Extending expired tax benefits
Lawmakers also extended several expired tax benefits, including:
-- Tax-free charitable donations for taxpayers 70.5 or older who choose
to direct up to a $100,000 donation from a traditional or Roth IRA
directly to a charitable organization.
-- A two-year extension of the Educator Expense Deduction which allows
teachers an above-the-line tax deduction of up to $250 for
out-of-pocket classroom expenses.
-- A two-year extension of the Qualified Tuition Deduction which allows
students to directly deduct up to $4,000 of qualified tuition and fees
paid to a college or trade school.
-- A two-year extension to the sales tax deduction. Taxpayers can claim
the greater of their state and local income taxes paid or their state
and local sales taxes paid when itemizing deductions. This is of
particular interest to taxpayers that live in states with little or no
income tax and those that purchased high-ticket items during the year.

"These are just some of the changes in the tax laws this year," added Steber. "Taxpayers should consult a trained tax preparer this year in particular, to ensure they don't miss out on the benefits available as a result of these new credits and deductions or any other commonly overlooked deductions. Clearly it is even more important this year that taxpayers ensure they get back the money they deserve or keep more money in their pockets."

Unemployed in 2008

For those taxpayers who were unemployed in 2008, it is important to remember that unemployment compensation is taxable on federal and most state tax returns. Income tax is not automatically withheld from unemployment compensation, however, individuals can elect to have taxes deducted. If you did not have taxes withheld throughout the year, you may have a potential balance due when you file your 2008 income taxes.

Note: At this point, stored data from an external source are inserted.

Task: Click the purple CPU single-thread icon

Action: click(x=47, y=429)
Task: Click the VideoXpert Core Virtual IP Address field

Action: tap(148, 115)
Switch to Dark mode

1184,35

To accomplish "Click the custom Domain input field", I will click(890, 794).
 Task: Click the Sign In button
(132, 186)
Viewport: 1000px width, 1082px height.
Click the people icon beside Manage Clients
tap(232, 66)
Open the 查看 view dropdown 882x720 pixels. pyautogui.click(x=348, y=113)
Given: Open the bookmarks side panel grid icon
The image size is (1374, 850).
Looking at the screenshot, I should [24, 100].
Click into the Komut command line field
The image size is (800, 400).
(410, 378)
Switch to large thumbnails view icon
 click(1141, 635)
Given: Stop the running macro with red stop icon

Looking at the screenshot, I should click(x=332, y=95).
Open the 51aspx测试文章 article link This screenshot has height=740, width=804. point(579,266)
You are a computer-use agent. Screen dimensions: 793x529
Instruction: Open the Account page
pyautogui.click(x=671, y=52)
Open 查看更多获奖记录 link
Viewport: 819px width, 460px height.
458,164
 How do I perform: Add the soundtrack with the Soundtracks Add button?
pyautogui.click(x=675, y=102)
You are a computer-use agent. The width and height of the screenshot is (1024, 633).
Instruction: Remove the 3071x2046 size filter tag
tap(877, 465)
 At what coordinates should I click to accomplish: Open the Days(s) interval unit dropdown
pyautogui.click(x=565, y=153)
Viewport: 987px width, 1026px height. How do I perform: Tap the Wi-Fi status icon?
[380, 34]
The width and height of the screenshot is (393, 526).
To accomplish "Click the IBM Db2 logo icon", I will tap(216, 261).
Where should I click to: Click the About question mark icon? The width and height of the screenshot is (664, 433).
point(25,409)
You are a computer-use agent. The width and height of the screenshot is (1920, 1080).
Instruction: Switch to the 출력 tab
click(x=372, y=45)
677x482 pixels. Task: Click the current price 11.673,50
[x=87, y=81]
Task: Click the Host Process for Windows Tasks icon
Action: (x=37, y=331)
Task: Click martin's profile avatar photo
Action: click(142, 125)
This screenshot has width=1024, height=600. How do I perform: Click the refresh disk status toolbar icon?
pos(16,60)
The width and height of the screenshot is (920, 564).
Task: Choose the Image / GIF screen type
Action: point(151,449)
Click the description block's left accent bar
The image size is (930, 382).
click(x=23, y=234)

For those taxpayers looking for a job during 2008, there are deductible costs they can claim if they itemize deductions, including:

-- Mileage costs accrued on a personal vehicle while job hunting
including trips to job interviews and to the unemployment office.
Between January 1, 2008, and June 30, 2008, taxpayers can claim 50.5
cents per mile. Between July 1, 2008 and December 31, 2008, taxpayers
can claim 58.5 cents per mile.
-- Costs for creating, printing and mailing a resume
-- Costs for a headhunter or job placement agency
-- Transportation costs such as a bus, taxi, train or plane to an
-- Meals and lodging if out of town for an interview
-- Parking and tolls when driving to an interview
-- Long distance or mobile phone call charges directly associated with a
job search
-- Business research services
-- Physical exam expenses if required by a potential employer

If a taxpayer accepted a new job which required relocation, he or she may be able to deduct qualified moving expenses not reimbursed by the new employer. Taxpayers should keep receipts related to all moving expenses in order to substantiate these expenses.